[Stored data]
• • • •
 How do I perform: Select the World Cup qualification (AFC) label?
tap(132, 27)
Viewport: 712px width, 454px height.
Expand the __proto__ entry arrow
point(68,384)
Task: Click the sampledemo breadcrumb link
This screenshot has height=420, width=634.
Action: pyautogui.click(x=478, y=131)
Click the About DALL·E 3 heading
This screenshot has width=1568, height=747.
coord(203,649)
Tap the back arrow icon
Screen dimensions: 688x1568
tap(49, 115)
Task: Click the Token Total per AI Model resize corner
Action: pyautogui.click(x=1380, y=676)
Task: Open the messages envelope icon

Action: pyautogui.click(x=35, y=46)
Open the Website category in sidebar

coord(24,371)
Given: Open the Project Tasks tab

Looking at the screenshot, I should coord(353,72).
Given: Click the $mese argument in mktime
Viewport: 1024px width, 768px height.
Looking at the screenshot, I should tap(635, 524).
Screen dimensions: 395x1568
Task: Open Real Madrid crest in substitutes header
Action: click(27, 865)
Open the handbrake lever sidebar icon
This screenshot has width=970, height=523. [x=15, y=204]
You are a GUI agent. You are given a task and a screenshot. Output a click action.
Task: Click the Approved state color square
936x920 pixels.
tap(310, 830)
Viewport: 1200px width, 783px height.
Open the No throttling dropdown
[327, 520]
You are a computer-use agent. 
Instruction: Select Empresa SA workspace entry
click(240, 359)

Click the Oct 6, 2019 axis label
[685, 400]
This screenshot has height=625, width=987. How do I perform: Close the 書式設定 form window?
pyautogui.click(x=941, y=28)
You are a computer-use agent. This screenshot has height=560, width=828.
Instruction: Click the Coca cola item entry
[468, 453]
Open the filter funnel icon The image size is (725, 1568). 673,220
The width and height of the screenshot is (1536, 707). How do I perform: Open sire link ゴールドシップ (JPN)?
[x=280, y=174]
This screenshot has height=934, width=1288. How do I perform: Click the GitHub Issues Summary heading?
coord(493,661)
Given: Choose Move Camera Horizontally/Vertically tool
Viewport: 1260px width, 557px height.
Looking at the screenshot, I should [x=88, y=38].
• • • •
DIRECTIONS> For the records above, give the number of lines that include the string "agent", with nothing added.

TASK OUTPUT> 3